「ハマッた人妻 絶頂」(2002『人妻淫交』の2006年旧作改題版/製作・配給:新東宝映画/脚本・監督:深町章/企画:福俵満/撮影:清水正二/編集:酒井正次/助監督:佐藤吏/録音:シネキャビン/スチール:津田一郎/現像:東映ラボテック/出演:福永悦子・里見瑤子・酒井あずさ・風間今日子・かわさきひろゆき・丘尚輝)。
会社員の園山高志(かわさき)は妻の亜紀子(福永)に接待で遅くなるとか嘘電話を入れると、部下の江藤倫子(里見)と堂々と腕を組みルンルン気分―何時の時代の化石だ、俺は―で歩き出す。その夜、倫子宅にて高志は不倫のお医者さんゴッコに戯れる。聴診器を下着越しに倫子の陰部に当てた高志は、「ざわゝ ざわゝ♪」と森山良子を歌ひ出す >それ絶対にかわさきひろゆきのアドリブだろ(※)
午前様で高志は一応帰宅、次の朝、亜紀子は朝立ちした高志の一物に分度器を当てる。何と朝立ちの角度で、前の夜に他の女と浮気して来たかどうかが判るといふのである。亜紀子が収集したデータから割り出した浮気日に、高志は身に覚えが確かにあつた。言ひ逃れ出来なくなつた高志は、一度倫子を家に招かざるを得ない羽目になる。

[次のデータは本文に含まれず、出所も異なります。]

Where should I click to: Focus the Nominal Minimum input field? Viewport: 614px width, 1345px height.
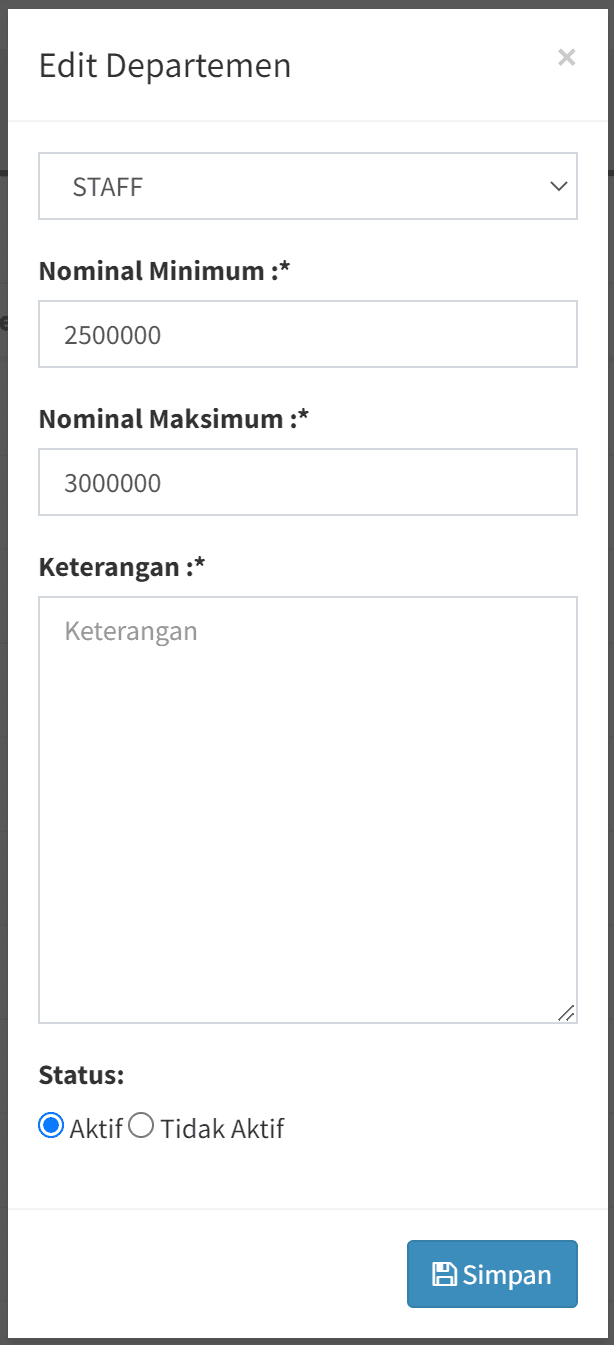pyautogui.click(x=307, y=335)
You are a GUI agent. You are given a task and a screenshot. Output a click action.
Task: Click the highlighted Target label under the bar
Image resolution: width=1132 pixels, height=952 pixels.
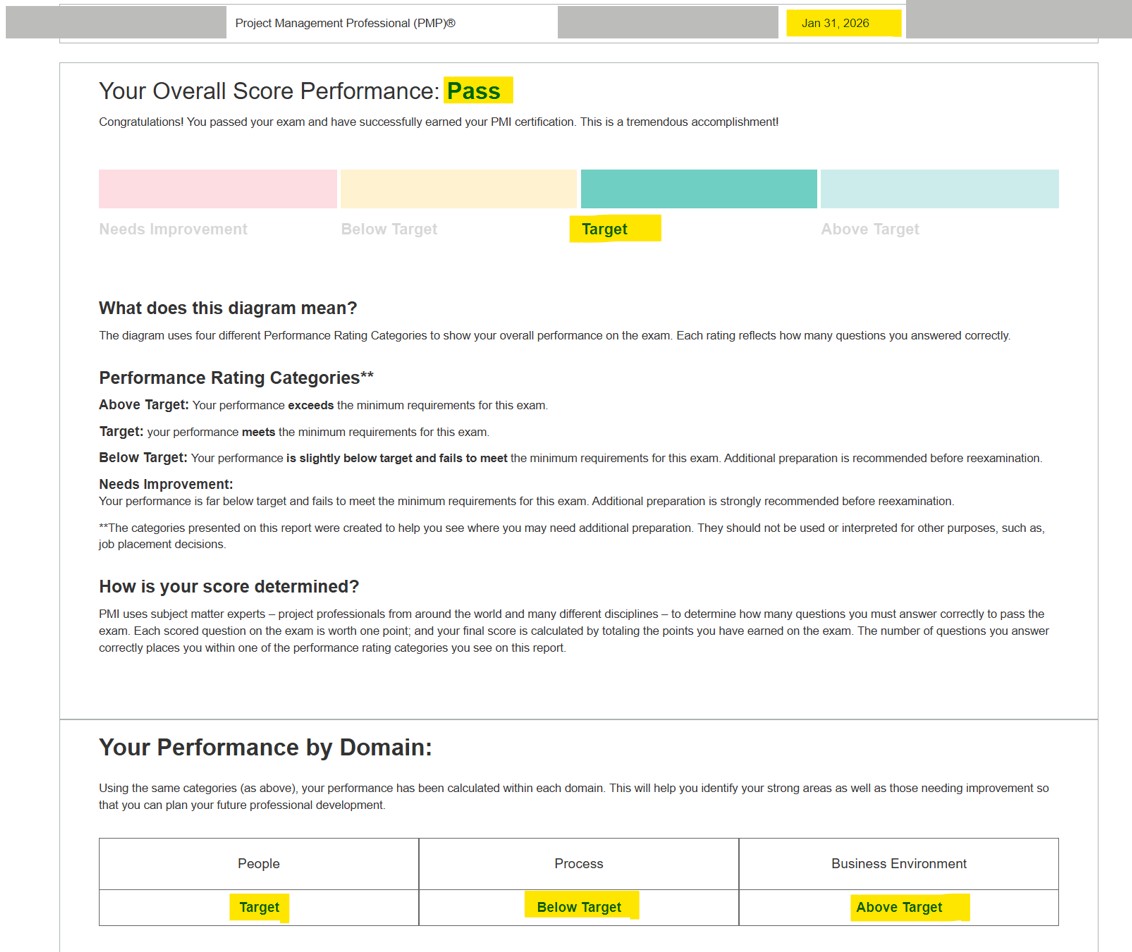click(605, 229)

亜紀子、高志、そして倫子の三人の夕べ。気まずくて仕方のない高志を余所に、亜紀子は嬉々として自らが弾き出した高志不貞の期日を倫子に突きつける。倫子も倫子で、日記がてら高志との逢瀬があつた日には、手帳にその旨印をつけてあつた。亜紀子の追求を、倫子はあつさりと認める。但し、亜紀子が弾いた日付には、倫子が高志と過ごした以外の夜も含まれてゐた。藪から棒に、第三の女の存在疑惑が持ち上がる。
後日、安アパート一階の一室。“第三の女”高井望 (風間)の部屋に高志はゐた。矢張り高志には倫子以外にも不倫相手がゐて、亜紀子の算出と倫子の記録との差異は、確かに高志は望と浮気してゐたのだ。望宅の上階では、女たらしと評判の美大生・村沢俊介(丘)が、黒崎悦子(酒井)を連れ込み激しい情事に盛んである。筒抜けに洩れ聞こえる悦子の嬌声に、望はますます燃え上がる。一方、亜紀子は倫子と急接近。高志のゐぬ間に倫子と女同士の関係すら結んだ亜紀子は、倫子の手ほどきでボーイハントに精を出すやうになる。次第に自らの手の届かないところに離れて行く妻に、今度は高志が危惧を覚える。
しつかり者の女達と、浮気性ではあるけれども呑気な亭主。明確な対比を成立させるや、あれよあれよといふ間に高志が無様で間の抜けた吠面をかゝされるオチにまで一直線。気軽に観てゐる分には、右から左に流れて行くウェル・メイドな艶笑譚、ともいへよう、何気ない台詞のひとつひとつが後々には見事な伏線として巧みに機能する、深町喜劇ともいふべき至極の逸品。
惜しむらくは。今作を前にしたピンクスが百人ゐれば二百人が同じことを思ふであらうが、女たらしで色男の美大生どころか、三枚目のヒッピーくずれにしか見えない丘尚輝の激しいミスキャスト。大本命の岡田智宏を初めとして、近作に出演してゐる若手俳優を試みに列挙してみたところで、入江浩治、今野元志、川瀬陽太、白土勝功、平川直大、幾らでも名前は挙がつて来る。あるいは美大生ではなく画家、といふ方向性でなかみつせいじなり。
因みに。古い版のものは最早、といふか勿論覚えてなどゐないが、新版のポスターは傍若無人にも、純然たる濡れ場要員の酒井あずさを全面にフィーチャーしたものとなつてゐる。酒井あずさで観客に訴求しようといふのであればそれはそれで勿論構はないが、それならばいつそのこと、素直に(?)新作を撮つて欲しい。
更に序に、一階と二階とで、それぞれの悲喜こもごもの情事の影が窓越しに大きく踊るラスト・ショット。一階と二階との位置関係が豪快にズレてゐるのは、あれは一体どういふつもりなのか。